Justin Schueller

Personal information
- Born: 1981 (age 44–45)
- Nationality: Australian
- Coaching career: 2007–present

Career history

Coaching
- 2007–2008: North Adelaide Rockets
- 2017–2019: Kilsyth Cobras
- 2017–2023: Melbourne United (assistant)
- 2021–2022: Geelong Supercats
- 2023–2025: Brisbane Bullets

Career highlights
- As head coach: Central ABL champion (2007); As assistant coach: 2× NBL champion (2018, 2021);

= Justin Schueller =

Australian professional basketball coach

Justin Schueller (born c. 1981) is an Australian professional basketball coach. Between 2017 and 2023, he spent six seasons as an assistant coach with Melbourne United of the National Basketball League (NBL), including their NBL championship-winning seasons in 2017–18 and 2020–21. Between 2023 and 2025, he served as head coach of the Brisbane Bullets.

==Early career==
Schueller grew up playing basketball until getting injured at senior level, when he subsequently moved into coaching.

In 2007 and 2008, Schueller served as head coach of the North Adelaide Rockets in the Central ABL. He guided the Rockets to the 2007 Central ABL championship.

Schueller was a basketball coach at the Tasmanian Institute of Sport for around five years before departing in 2013. He subsequently became the Basketball Victoria Country high performance coach.

==Professional career==
In September 2016, Schueller was appointed head coach of the Kilsyth Cobras men's team of the South East Australian Basketball League (SEABL) for the 2017 season. He led the Cobras to an 11–13 record, tied for the fourth best record in the East Conference. He returned to the Cobras for the 2018 SEABL season, where he led the men's team to a league-best 15–5 regular season record before falling just short of a grand final berth with a loss in the preliminary final. He returned to the Cobras in 2019 for the inaugural season of the NBL1. He led the men's team to the NBL1 semi-finals before parting ways with the club after three seasons.

In 2017, Schueller became a development coach with Melbourne United of the National Basketball League (NBL). He served as an assistant coach with United for six seasons, including their NBL championship-winning seasons in 2017–18 and 2020–21.

Schueller joined the Geelong Supercats as head coach for the 2020 NBL1 season. After his first season was cancelled due to the COVID-19 pandemic, he coached the Supercats in the 2021 season and 2022 season. He missed a handful of games during the 2022 season due to Melbourne United finals commitments and international duties. The Supercats concluded the 2022 season with a record of 12 wins and 10 losses, securing eighth position by a single game to qualify for the postseason.

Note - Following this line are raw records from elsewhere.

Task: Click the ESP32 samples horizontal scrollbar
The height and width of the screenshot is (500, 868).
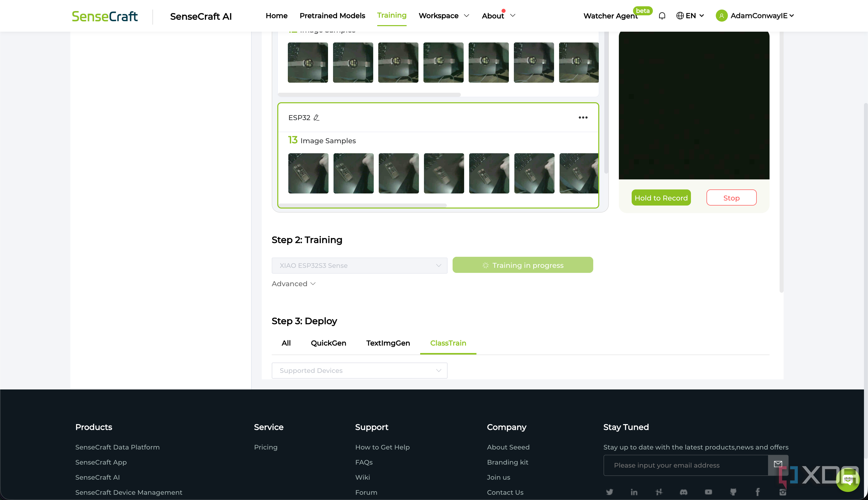Action: 363,205
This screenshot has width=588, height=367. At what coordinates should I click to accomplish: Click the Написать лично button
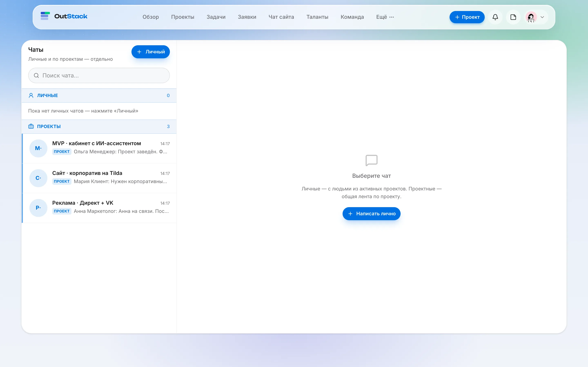point(371,214)
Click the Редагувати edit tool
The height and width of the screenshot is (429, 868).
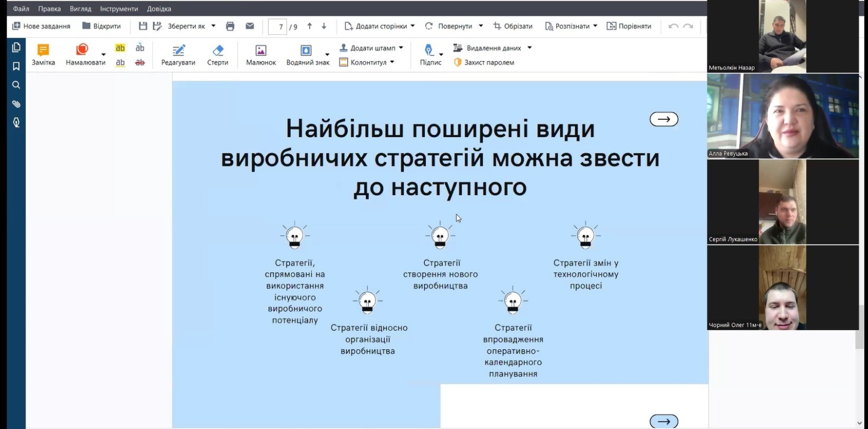tap(178, 55)
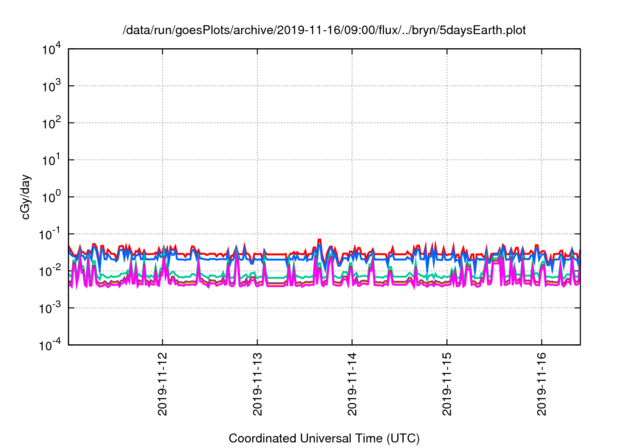Click the tallest red spike after 2019-11-13
Viewport: 640px width, 448px height.
coord(319,241)
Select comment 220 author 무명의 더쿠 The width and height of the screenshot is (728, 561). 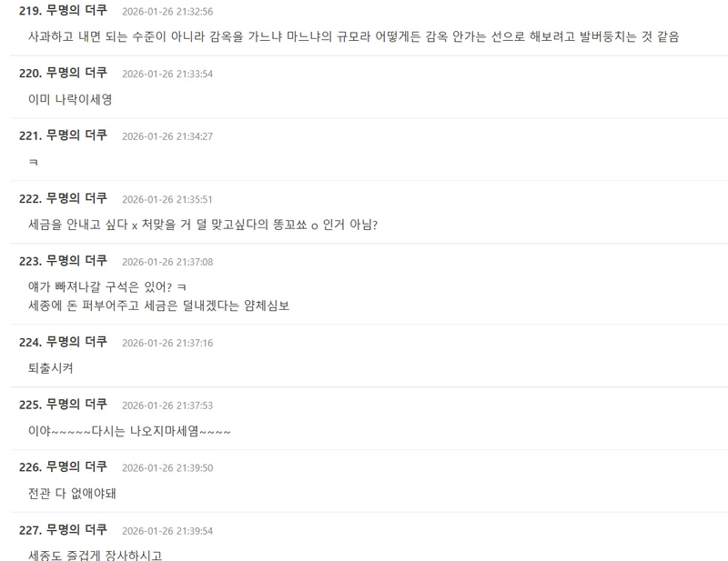tap(76, 73)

On 8 February 2023, Schueller was appointed head coach of the Brisbane Bullets on a two-year deal. In the 2023–24 NBL season, the Bullets finished in seventh spot in the standings with a record of 13 wins and 15 losses, missing out on the play-in by percentage margin. The Bullets endured an injury-ravaged season in 2024–25, as they finished outside the top six with a 12–17 record. On 17 February 2025, the club parted ways with Schueller.

==National team career==
In 2014, Schueller served as an assistant coach with the Australian under-17 men's team at the FIBA Under-17 World Championship, where the team won silver. He continued as an assistant coach with the team at the 2016 FIBA Under-17 World Championship. He was elevated to head coach of the under-17 men's team in 2017, going on to lead the team to sixth place at the 2018 FIBA Under-17 Basketball World Cup. After helping the Crocodiles to a gold medal and a perfect 6–0 record across the 2022 FIBA Under-16 Asian Championship, he led the team at the 2022 FIBA Under-17 Basketball World Cup.

==Personal life==
Schueller is married to wife Cody. As of 2023, he lived in Williamstown, Victoria.